**Aim of the exercise:**
Pull out every line below that holds the word "computer".

Stored items
────────────────
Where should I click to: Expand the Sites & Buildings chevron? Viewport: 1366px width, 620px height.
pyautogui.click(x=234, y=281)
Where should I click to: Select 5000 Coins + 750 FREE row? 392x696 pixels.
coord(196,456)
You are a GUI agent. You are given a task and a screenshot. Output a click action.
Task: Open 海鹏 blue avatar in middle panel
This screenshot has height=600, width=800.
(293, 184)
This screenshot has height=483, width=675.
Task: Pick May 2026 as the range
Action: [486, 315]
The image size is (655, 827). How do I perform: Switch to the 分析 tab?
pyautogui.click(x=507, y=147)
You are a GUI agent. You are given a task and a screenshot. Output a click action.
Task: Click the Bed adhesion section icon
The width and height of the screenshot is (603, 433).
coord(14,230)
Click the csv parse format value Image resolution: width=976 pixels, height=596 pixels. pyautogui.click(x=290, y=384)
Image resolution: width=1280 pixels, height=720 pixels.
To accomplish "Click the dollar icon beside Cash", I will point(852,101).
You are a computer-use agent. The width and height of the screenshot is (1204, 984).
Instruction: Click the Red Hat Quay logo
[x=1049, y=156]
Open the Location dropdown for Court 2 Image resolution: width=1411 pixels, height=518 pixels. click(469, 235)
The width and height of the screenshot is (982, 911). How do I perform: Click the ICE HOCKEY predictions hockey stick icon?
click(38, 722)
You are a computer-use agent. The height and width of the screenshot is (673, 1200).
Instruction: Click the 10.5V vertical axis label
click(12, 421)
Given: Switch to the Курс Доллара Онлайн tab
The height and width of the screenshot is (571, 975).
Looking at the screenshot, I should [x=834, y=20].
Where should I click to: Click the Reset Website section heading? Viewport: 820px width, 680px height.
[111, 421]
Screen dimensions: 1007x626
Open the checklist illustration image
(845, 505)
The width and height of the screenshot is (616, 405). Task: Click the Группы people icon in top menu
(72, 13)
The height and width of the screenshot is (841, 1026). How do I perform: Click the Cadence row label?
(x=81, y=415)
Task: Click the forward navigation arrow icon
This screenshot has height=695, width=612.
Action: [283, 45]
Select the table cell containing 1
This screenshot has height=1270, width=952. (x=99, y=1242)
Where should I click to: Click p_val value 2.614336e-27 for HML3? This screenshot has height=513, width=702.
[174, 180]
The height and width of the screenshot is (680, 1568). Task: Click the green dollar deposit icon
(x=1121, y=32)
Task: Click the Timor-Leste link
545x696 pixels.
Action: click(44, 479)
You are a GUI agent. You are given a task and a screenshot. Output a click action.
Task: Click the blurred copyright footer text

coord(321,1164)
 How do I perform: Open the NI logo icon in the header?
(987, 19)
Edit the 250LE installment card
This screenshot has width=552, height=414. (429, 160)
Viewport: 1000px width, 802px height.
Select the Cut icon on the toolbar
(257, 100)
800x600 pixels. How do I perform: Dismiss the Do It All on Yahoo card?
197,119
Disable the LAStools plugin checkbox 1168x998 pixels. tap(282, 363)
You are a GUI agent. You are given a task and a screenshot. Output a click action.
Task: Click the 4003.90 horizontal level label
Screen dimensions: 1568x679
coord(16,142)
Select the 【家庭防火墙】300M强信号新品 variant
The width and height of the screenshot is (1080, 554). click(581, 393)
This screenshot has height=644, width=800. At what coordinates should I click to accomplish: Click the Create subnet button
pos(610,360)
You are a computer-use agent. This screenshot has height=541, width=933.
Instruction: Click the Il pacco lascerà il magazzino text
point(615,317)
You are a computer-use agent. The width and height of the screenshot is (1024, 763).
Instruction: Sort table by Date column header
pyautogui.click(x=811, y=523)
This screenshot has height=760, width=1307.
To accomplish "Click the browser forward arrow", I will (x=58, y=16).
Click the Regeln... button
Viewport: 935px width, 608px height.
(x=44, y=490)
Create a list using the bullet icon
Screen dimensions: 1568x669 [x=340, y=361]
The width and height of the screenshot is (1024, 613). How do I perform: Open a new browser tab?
────────────────
**Answer to this exercise:**
You are a computer-use agent. The width and height of the screenshot is (1204, 984).
You are a computer-use agent. The height and width of the screenshot is (673, 1200).
You are a computer-use agent. This screenshot has height=541, width=933.
You are a computer-use agent. The width and height of the screenshot is (1024, 763).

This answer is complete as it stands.